Milk is a rich (but not too rich) food source for suckling infants. It contains sugars and fats enough to keep a baby alive; cow's milk is roughly similar in fat content at about 5%. That fat content is not particularly high (marine mammals hold the record: some seal milk has a fat content of 50-60%), though, so infants need to nurse at frequent intervals during the day and night, as all parents know.

A little-appreciated fact is that we mammals are generally fairly slimy creatures. Our skin is a glandular organ that is constantly secreting fluids, oils, fats, and proteins, many with a defensive function. Our sweat and tears contain a protein called lysozyme, an antibiotic agent that digests bacteria. We also dribble out a particular kind of antibody called immunoglobulin-A, which can bind to and coagulate bacterial invaders. Note that human milk contains the same agents, in higher concentration; α-lactalbumin is a protein related to lysozyme. Milk also contains lactoferrin, a protein that carries iron and also has antibiotic and fungicidal properties.
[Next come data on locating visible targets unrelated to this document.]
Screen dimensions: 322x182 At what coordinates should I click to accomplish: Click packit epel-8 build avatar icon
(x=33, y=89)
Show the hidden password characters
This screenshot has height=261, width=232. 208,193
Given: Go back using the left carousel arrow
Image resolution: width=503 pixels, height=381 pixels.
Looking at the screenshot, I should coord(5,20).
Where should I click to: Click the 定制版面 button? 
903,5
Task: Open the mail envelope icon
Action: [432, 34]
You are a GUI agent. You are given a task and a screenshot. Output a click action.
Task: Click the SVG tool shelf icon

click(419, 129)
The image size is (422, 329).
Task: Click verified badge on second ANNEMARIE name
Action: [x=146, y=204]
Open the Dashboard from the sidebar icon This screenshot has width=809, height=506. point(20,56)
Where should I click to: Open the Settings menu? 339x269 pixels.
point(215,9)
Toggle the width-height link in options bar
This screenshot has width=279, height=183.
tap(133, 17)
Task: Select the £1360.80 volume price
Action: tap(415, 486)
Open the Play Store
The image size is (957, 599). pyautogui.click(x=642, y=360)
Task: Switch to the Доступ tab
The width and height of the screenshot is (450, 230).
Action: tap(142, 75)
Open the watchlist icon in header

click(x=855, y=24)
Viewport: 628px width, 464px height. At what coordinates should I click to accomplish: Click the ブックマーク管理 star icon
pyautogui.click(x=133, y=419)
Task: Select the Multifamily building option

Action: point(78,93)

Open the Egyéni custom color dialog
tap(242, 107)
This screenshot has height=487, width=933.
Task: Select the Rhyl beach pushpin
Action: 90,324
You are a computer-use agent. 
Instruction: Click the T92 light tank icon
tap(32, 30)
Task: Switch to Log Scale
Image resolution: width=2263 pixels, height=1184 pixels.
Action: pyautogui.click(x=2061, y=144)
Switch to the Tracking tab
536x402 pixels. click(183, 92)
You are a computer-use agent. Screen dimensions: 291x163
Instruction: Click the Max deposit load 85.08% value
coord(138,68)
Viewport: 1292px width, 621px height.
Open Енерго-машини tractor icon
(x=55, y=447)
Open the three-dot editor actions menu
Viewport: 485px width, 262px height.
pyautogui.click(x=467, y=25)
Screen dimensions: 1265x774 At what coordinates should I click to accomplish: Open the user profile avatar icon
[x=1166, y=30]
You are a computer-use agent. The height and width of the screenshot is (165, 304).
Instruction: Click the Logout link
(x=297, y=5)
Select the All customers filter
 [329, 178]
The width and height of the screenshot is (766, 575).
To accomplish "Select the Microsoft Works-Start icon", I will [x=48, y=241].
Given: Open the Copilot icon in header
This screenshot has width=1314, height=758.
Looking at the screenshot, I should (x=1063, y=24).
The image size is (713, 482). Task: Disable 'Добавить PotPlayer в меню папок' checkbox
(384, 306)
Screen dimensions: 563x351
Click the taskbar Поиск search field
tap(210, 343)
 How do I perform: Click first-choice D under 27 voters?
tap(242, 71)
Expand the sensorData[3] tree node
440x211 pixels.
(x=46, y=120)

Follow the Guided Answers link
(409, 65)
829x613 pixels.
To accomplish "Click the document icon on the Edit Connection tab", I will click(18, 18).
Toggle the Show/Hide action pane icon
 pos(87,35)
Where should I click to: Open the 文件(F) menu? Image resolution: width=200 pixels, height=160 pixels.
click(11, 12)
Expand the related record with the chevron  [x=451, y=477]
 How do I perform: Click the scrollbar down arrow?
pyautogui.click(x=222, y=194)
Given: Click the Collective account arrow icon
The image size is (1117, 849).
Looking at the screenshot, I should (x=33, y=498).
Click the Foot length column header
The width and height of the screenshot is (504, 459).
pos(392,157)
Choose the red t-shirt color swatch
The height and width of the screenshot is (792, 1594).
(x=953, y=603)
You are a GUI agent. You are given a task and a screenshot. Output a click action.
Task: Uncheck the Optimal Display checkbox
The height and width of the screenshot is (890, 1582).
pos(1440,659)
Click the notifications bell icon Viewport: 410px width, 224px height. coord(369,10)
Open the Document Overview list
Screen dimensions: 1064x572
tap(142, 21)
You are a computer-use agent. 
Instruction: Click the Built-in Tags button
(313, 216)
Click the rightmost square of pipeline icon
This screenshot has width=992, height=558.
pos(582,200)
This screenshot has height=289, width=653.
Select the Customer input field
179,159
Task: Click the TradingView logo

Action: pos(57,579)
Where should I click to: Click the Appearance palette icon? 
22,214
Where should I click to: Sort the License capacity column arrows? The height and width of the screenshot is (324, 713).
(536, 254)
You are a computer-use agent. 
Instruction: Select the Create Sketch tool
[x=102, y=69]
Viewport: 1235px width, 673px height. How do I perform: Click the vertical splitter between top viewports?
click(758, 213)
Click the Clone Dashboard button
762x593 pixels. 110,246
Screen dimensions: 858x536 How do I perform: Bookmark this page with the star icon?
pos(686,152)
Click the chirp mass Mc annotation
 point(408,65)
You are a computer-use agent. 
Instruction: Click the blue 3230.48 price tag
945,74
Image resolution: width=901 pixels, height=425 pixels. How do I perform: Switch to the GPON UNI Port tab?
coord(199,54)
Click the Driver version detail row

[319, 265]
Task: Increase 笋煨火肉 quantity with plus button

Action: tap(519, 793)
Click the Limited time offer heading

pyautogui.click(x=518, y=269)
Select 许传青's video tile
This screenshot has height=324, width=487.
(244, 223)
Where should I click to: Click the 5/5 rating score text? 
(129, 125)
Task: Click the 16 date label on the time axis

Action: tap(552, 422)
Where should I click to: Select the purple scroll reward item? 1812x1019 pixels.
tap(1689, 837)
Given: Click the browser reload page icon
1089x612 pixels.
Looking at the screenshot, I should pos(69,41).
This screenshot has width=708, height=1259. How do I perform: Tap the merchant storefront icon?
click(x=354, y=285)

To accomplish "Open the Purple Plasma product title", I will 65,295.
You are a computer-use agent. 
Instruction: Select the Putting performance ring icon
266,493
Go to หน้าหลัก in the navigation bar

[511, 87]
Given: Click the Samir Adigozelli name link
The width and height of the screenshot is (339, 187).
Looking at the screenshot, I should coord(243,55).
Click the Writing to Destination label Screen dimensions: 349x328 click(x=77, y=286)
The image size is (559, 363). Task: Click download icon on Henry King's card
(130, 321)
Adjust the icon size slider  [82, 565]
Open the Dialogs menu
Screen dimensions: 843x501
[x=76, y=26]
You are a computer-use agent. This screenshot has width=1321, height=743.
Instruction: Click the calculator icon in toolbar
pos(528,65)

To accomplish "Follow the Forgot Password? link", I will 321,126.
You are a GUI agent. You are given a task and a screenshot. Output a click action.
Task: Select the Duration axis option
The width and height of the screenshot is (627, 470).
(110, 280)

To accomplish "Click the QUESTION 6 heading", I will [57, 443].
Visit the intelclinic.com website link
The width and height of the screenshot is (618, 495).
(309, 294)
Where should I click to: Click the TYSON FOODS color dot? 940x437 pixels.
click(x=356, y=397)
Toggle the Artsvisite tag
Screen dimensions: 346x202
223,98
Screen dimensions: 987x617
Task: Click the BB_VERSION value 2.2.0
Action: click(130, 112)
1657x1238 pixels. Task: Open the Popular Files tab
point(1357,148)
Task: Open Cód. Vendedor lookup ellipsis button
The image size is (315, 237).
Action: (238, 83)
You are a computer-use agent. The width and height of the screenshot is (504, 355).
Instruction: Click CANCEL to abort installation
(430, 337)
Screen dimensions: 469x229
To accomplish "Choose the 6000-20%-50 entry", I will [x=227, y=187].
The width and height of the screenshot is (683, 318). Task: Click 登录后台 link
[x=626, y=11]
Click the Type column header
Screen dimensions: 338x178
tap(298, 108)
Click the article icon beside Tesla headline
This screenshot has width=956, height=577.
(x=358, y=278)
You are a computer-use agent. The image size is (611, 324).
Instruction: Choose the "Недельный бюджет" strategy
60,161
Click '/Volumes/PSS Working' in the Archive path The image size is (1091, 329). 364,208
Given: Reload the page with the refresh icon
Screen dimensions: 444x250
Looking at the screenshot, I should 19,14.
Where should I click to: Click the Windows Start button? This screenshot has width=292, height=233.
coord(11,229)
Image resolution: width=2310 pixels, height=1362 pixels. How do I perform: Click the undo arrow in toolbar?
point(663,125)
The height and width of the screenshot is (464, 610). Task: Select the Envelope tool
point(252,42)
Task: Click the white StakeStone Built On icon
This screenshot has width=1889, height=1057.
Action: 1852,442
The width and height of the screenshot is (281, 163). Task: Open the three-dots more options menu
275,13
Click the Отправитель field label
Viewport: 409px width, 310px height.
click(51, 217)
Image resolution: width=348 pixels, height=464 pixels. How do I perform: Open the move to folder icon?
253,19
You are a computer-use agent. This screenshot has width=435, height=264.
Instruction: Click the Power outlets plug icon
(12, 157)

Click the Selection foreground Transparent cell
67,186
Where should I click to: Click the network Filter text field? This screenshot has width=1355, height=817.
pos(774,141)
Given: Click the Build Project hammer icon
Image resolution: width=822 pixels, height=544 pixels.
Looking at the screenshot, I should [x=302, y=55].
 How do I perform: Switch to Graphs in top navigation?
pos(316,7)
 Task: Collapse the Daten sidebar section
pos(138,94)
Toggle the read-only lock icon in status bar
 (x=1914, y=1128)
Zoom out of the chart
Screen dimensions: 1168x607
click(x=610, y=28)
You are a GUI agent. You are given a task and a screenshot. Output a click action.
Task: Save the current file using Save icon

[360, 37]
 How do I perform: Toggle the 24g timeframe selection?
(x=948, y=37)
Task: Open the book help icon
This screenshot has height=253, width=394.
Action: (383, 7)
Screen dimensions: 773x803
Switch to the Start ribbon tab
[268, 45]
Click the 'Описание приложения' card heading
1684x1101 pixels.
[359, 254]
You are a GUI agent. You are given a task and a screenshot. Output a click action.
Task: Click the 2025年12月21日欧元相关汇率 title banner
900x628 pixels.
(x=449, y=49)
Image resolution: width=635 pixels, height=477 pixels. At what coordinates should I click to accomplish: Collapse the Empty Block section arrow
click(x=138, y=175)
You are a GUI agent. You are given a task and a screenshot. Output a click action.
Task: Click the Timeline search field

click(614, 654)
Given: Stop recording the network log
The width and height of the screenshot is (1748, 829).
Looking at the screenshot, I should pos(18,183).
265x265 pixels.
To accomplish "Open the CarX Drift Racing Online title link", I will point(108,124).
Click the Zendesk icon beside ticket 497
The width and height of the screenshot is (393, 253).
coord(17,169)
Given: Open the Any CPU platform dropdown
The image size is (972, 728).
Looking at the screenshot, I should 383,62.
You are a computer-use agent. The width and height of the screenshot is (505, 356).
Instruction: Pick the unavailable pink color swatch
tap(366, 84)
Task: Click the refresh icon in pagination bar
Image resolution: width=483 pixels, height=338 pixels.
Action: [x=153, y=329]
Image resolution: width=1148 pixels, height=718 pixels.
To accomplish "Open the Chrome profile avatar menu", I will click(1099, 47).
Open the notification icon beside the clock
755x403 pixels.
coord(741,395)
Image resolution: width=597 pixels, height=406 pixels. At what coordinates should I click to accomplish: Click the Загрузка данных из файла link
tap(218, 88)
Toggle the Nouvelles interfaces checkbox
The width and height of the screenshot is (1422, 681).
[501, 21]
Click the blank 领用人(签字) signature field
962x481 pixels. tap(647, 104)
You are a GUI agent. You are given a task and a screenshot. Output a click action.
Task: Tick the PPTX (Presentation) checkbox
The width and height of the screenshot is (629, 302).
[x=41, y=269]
During the first few days of lactation, the breast secretes an immunological cocktail called colostrum exclusively, and only later adds the fats to the mix. Milk is thought to have evolved from simple, sweaty secretions from the skin that were lapped up by the infant, and we see something similar in monotremes that just secrete milky fluids from nippleless glands on their chest.

Several hormones regulate milk production. The glands of the breast are normally quiescent, until triggered by estrogen to mature and begin actual milk production. The elevated levels of estrogen in the later months of pregnancy prepare the breast for secretion; the breast doesn't actually produce anything because a second hormone that is maintained at high levels during pregnancy, progesteron, suppresses secretion. After birth, when progesterone levels decline, the breast is then ready and free to begin making milk.

Another signal is needed to actually trigger secretion by the cells of the gland: prolactin. The production of prolactin by the anterior pituitary stimulates milk synthesis and production by the glands that have been prepared by estrogen. What triggers prolactin? Another hormone, oxytocin. Stimulation of the nipple triggers the release of oxytocin from the posterior pituitary, which has multiple effects. Oxytocin directly causes the contraction of smooth muscle cells surrounding the ducts, forcing milk from the nipple (it is also the hormone that stimulates contractions of the smooth muscle of the uterus, initiating labor). Oxytocin inhibits the release of hypothalamic factors that suppress prolactin, and so causes a prolactin surge to ten times the resting level; that prolactin increase maintains the production of milk. Not nursing for a few days allows prolactin levels to decline, and milk secretion will end.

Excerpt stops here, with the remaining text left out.